* _TASK TO COMPLETE_
Check each line of the material, and show the ones that include the word "آغاز".

[[ DATA PROVIDED open ]]

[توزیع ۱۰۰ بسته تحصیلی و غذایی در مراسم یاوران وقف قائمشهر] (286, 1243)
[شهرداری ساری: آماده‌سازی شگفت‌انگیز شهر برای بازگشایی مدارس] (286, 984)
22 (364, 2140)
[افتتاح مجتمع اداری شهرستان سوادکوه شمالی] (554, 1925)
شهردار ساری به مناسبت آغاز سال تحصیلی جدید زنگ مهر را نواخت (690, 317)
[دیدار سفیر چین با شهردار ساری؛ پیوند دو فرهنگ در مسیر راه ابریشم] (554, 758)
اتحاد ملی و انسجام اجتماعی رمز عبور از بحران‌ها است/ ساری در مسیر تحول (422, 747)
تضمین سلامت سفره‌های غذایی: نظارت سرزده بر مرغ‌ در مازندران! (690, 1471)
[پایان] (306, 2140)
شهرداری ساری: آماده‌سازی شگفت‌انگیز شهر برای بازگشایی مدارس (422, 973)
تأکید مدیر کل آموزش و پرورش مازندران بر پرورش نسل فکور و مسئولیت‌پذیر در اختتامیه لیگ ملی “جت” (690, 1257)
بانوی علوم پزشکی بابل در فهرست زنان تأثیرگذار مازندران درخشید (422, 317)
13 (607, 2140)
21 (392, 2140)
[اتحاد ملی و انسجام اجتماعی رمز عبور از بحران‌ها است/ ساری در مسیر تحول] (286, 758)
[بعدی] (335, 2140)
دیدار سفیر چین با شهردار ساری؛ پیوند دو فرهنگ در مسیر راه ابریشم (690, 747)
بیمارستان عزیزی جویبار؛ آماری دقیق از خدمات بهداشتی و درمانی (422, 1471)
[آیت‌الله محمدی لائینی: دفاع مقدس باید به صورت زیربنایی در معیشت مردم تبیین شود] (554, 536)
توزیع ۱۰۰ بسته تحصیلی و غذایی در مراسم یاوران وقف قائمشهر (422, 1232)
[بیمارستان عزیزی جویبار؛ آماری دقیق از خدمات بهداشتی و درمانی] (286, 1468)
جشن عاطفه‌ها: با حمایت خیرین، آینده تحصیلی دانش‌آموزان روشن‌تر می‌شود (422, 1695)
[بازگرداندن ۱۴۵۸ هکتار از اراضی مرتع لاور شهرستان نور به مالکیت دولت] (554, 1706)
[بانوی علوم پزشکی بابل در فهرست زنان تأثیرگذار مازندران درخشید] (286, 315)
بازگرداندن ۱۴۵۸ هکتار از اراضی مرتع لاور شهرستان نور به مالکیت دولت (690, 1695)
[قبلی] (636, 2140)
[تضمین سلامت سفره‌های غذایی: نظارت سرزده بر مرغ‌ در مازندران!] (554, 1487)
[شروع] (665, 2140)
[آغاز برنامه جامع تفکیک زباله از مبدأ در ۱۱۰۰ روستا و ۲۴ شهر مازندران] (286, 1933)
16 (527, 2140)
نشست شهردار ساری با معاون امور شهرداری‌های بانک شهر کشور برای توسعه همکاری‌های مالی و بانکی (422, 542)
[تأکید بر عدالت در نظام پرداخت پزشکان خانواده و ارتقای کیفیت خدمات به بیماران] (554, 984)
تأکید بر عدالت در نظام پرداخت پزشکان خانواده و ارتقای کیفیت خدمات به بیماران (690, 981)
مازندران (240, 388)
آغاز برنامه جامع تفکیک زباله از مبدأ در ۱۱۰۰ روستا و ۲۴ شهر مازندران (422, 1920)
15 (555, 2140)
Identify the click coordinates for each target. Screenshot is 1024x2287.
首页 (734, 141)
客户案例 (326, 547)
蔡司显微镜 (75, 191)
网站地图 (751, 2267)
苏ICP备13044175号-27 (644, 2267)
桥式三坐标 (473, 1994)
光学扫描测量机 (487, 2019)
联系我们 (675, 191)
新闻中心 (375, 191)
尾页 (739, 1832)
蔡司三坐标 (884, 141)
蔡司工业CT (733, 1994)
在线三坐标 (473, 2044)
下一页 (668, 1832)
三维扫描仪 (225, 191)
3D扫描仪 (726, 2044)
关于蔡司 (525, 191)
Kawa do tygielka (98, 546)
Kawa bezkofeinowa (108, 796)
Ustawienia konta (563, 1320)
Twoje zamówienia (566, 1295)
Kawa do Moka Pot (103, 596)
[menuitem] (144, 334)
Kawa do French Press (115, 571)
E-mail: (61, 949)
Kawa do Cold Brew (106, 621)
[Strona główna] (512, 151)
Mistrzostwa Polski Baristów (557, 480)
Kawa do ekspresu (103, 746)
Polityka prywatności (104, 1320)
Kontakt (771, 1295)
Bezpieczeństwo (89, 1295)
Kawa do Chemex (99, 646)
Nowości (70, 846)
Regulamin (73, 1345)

[[ DATA PROVIDED closed ]]

* _ANSWER FOR THE TASK_
شهردار ساری به مناسبت آغاز سال تحصیلی جدید زنگ مهر را نواخت (690, 317)
[آغاز برنامه جامع تفکیک زباله از مبدأ در ۱۱۰۰ روستا و ۲۴ شهر مازندران] (286, 1933)
آغاز برنامه جامع تفکیک زباله از مبدأ در ۱۱۰۰ روستا و ۲۴ شهر مازندران (422, 1920)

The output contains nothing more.